▶ _Instruction A_: In the forum thread about the Coolpix L100 SD card, what is the largest card size the camera can use?
▶ _Instruction B_: Reproduce the part of the forum thread starting at "I don't know" and ending at "names will do.".

## BEGIN Text section

# my coolpix l100 sd card



## oinkit1992 (Jun 11, 2013)

Hello I am new to the forum and need help like there is no tomorrow  I have a coolpix l100 and inside it i have a lexar 128MB sd card. all of my pictures i took from the past are ruined with strange colors over them and anytime i try to delete one or just take a new picture it says "card cannot be read" so i tried to format the card with the camera and it says it works but it does not so i tried to format it on my computer (vaio laptop) and my computer says it is unale to format the card. i checked and the card is not locked and i have no idea what to do. anyone have any ideas??


----------



## yustr (Sep 27, 2004)

Welcome to TSF. We're glad you found us. :thumb:

Sounds like the card is corrupt and probably not worth any additional effort. Especially as SD cards are dirt cheap - available at almost any store.


----------



## oinkit1992 (Jun 11, 2013)

thats exactly what i was hoping wasnt the problem. how does a sd card get corrupt? that was i can avoid it happening again.  thank you


----------



## yustr (Sep 27, 2004)

They're actually wonders of electronic magic. Given that they're being stamped out like chocolate chips at the Nestle factory - it's really a surprise they don't fail much more often. 

I don't know how they get corrupted. But it's probably unique to the card not your camera.


----------



## WereBo (Apr 5, 2008)

Hi oinkit1992 and welcome to the Photographers Corner :wave:

Considering some of the internal connections on the card are often just a few atoms wide, it's surprising they last as long as they do - Sadly, if the wrong bit fails, the contents are lost forever :sigh:

If both the camera and laptop can't read/format the card, then it's unrepairable - All that can be done is to replace it. Your camera can use up to 16Gb cards, so any of the 'branded' names will do.


----------

## END Text section
## BEGIN Data excerpts

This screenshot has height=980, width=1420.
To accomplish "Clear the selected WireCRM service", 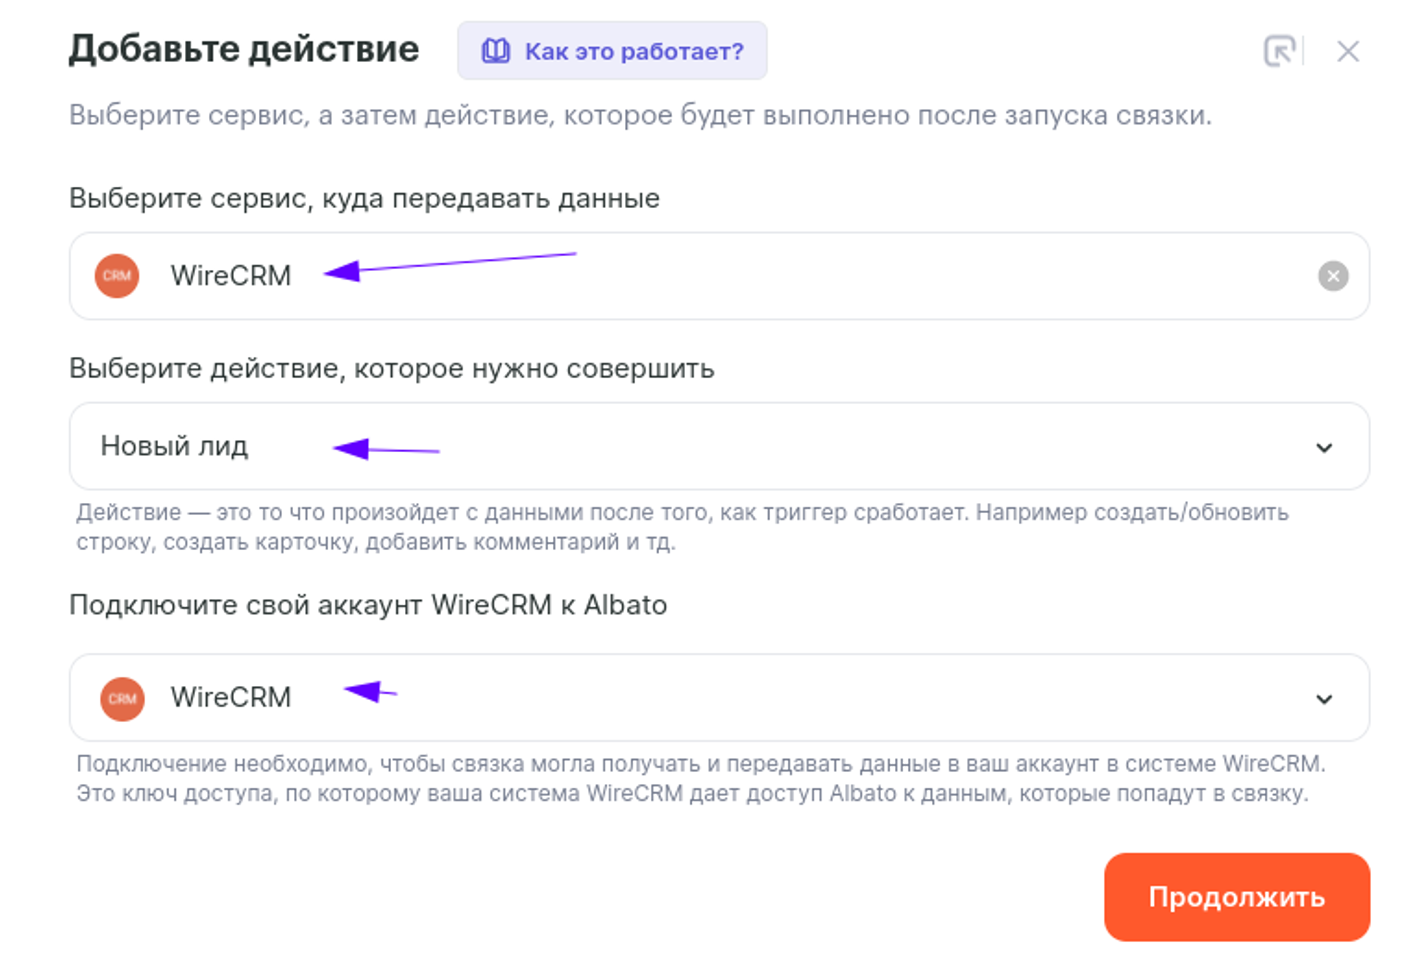I will point(1332,276).
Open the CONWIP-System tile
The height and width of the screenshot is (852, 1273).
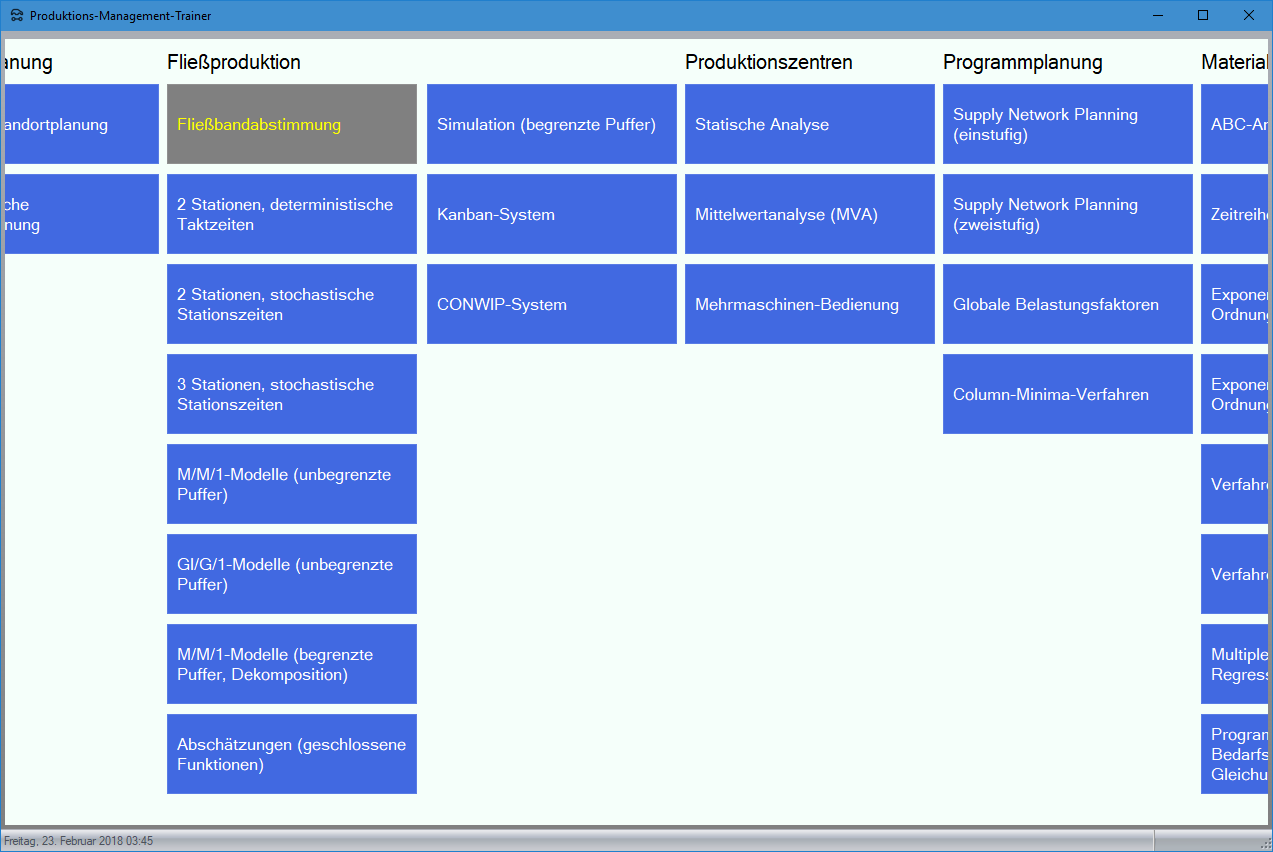pos(551,304)
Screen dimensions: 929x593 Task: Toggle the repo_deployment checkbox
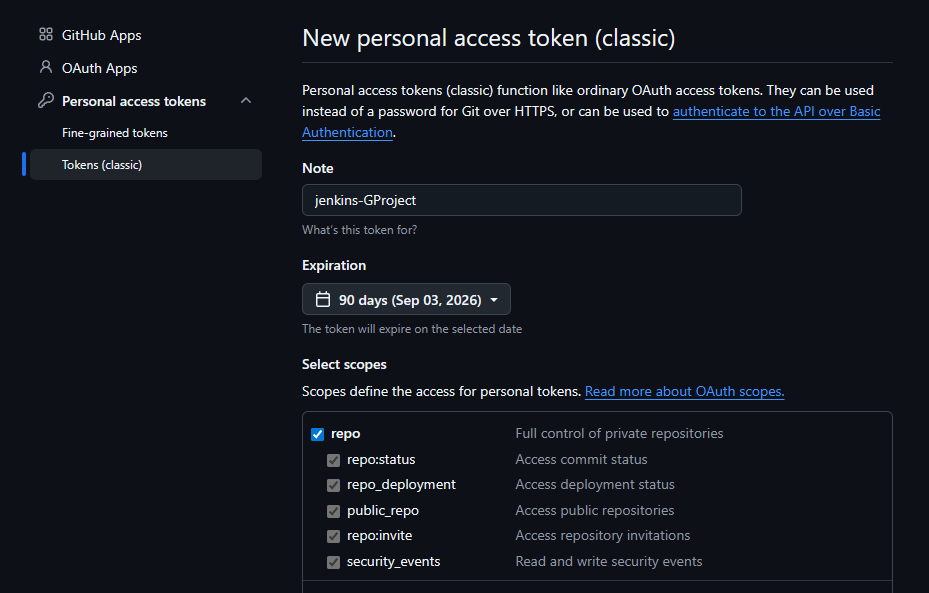point(334,485)
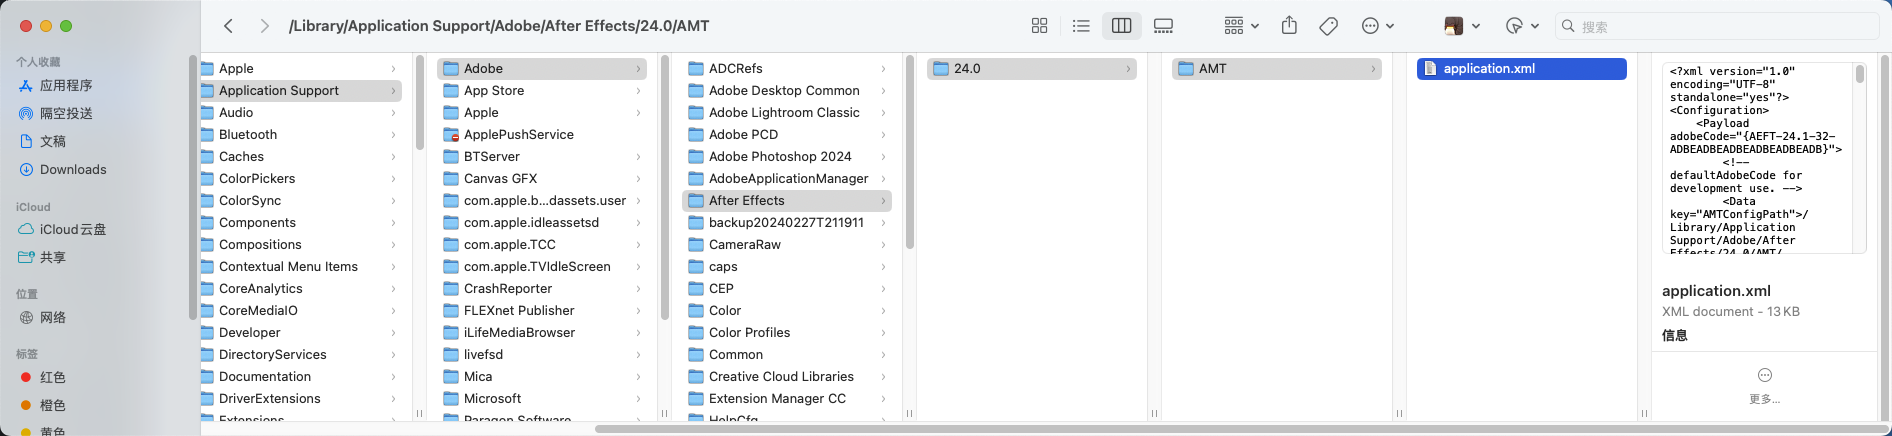The height and width of the screenshot is (436, 1892).
Task: Click the More icon in preview pane
Action: [x=1764, y=376]
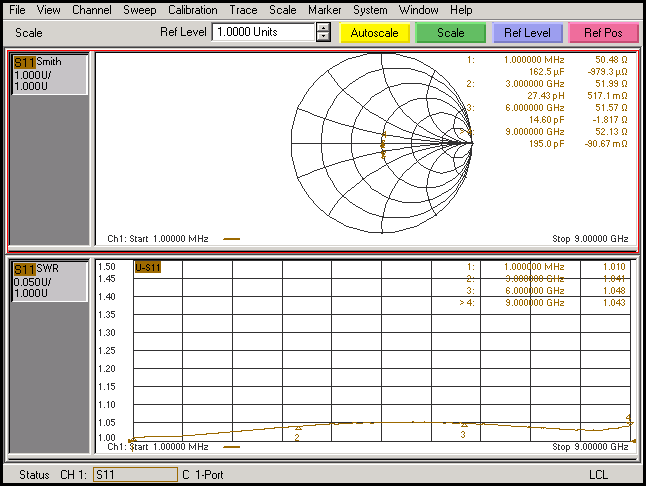Open the File menu
Image resolution: width=646 pixels, height=486 pixels.
pyautogui.click(x=17, y=10)
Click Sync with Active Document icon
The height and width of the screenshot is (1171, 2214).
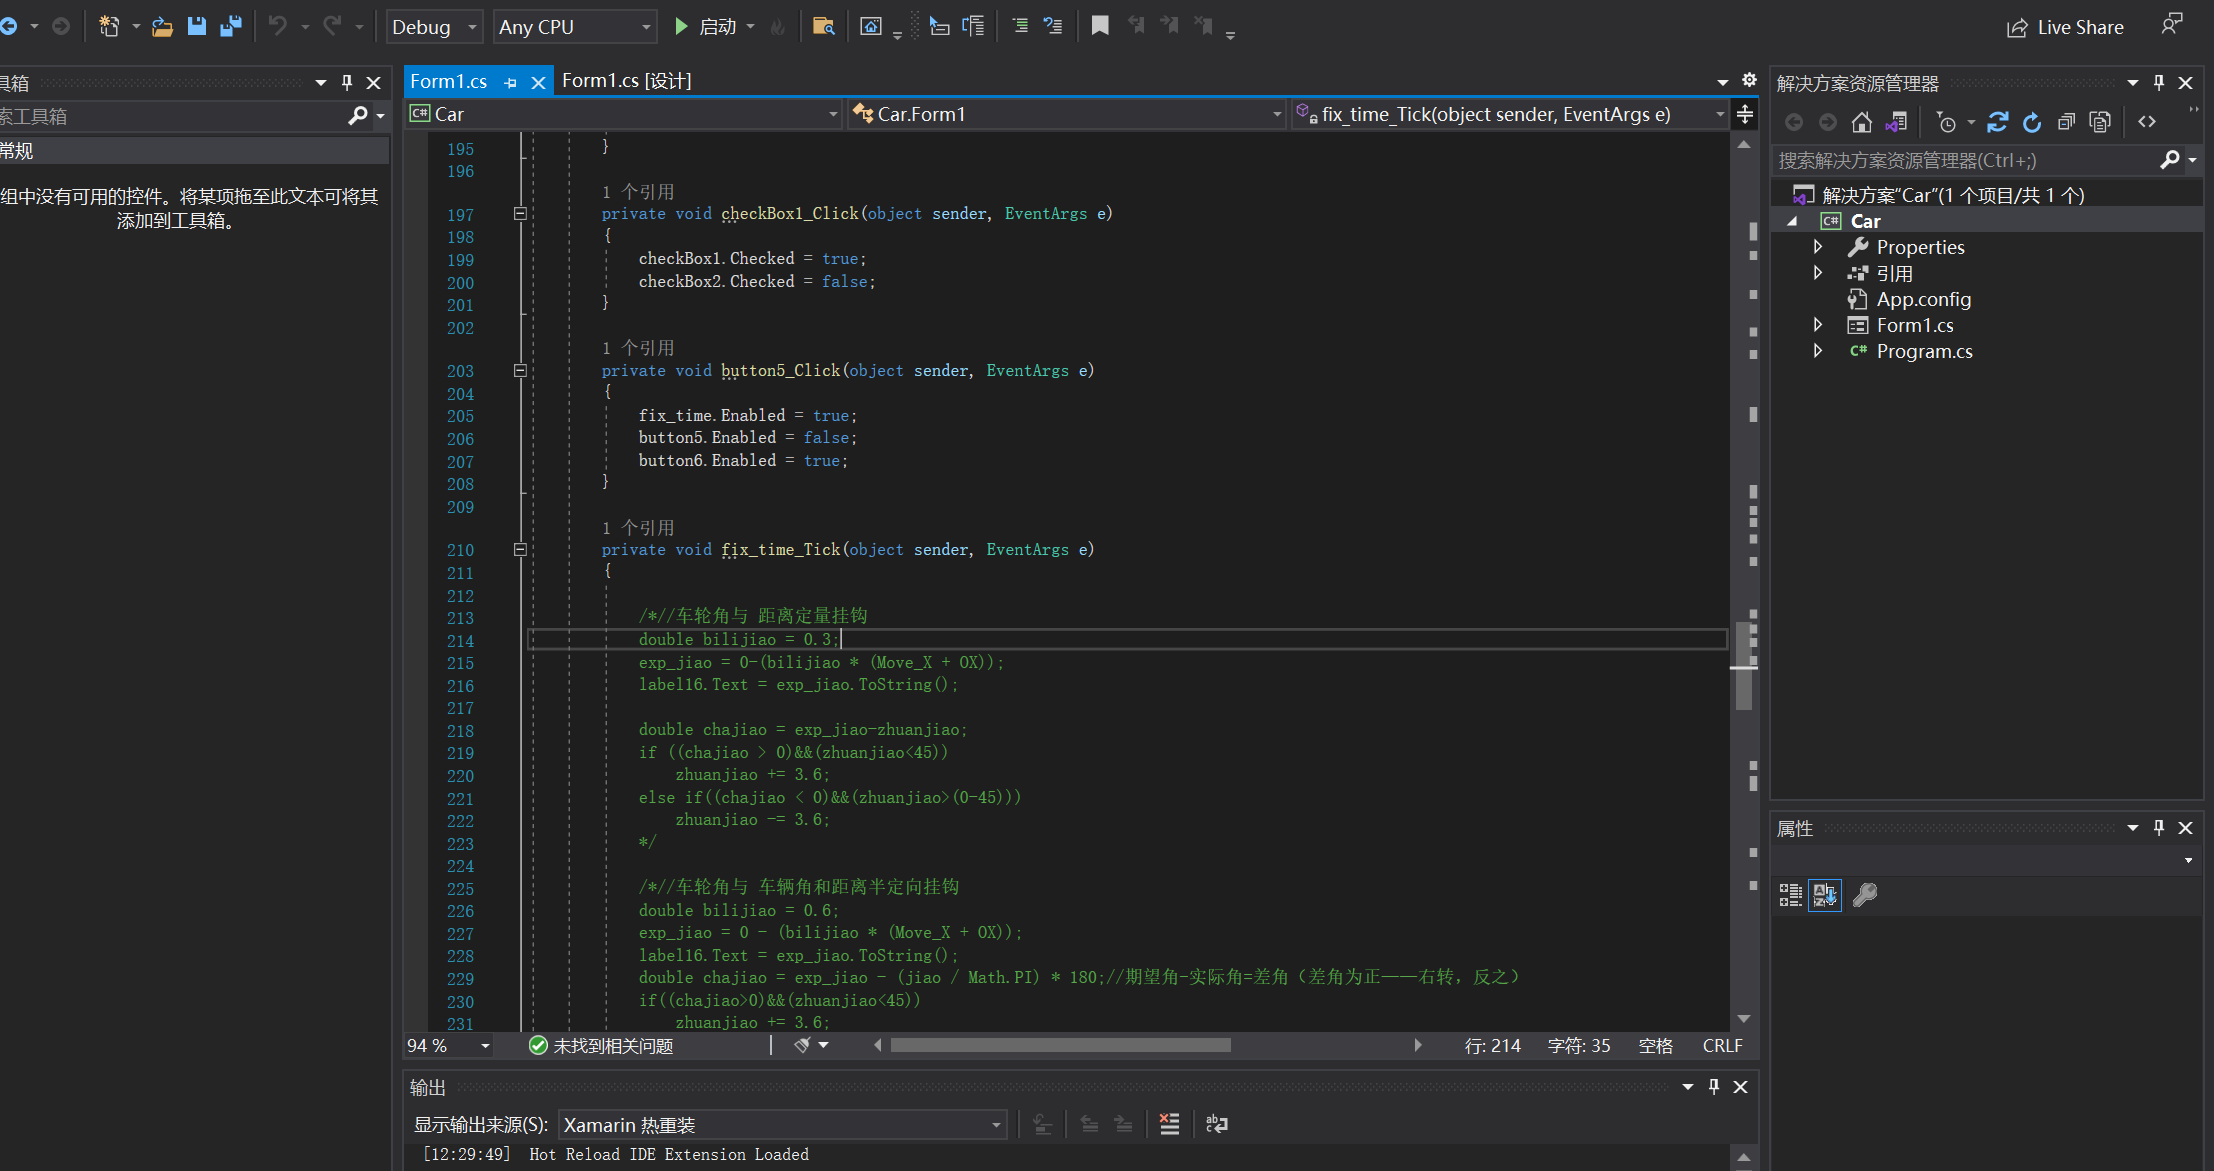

## END Data excerpts

▶ _Response A_: Up to 16Gb cards.

▶ _Response B_:
I don't know how they get corrupted. But it's probably unique to the card not your camera.


----------



## WereBo (Apr 5, 2008)

Hi oinkit1992 and welcome to the Photographers Corner :wave:

Considering some of the internal connections on the card are often just a few atoms wide, it's surprising they last as long as they do - Sadly, if the wrong bit fails, the contents are lost forever :sigh:

If both the camera and laptop can't read/format the card, then it's unrepairable - All that can be done is to replace it. Your camera can use up to 16Gb cards, so any of the 'branded' names will do.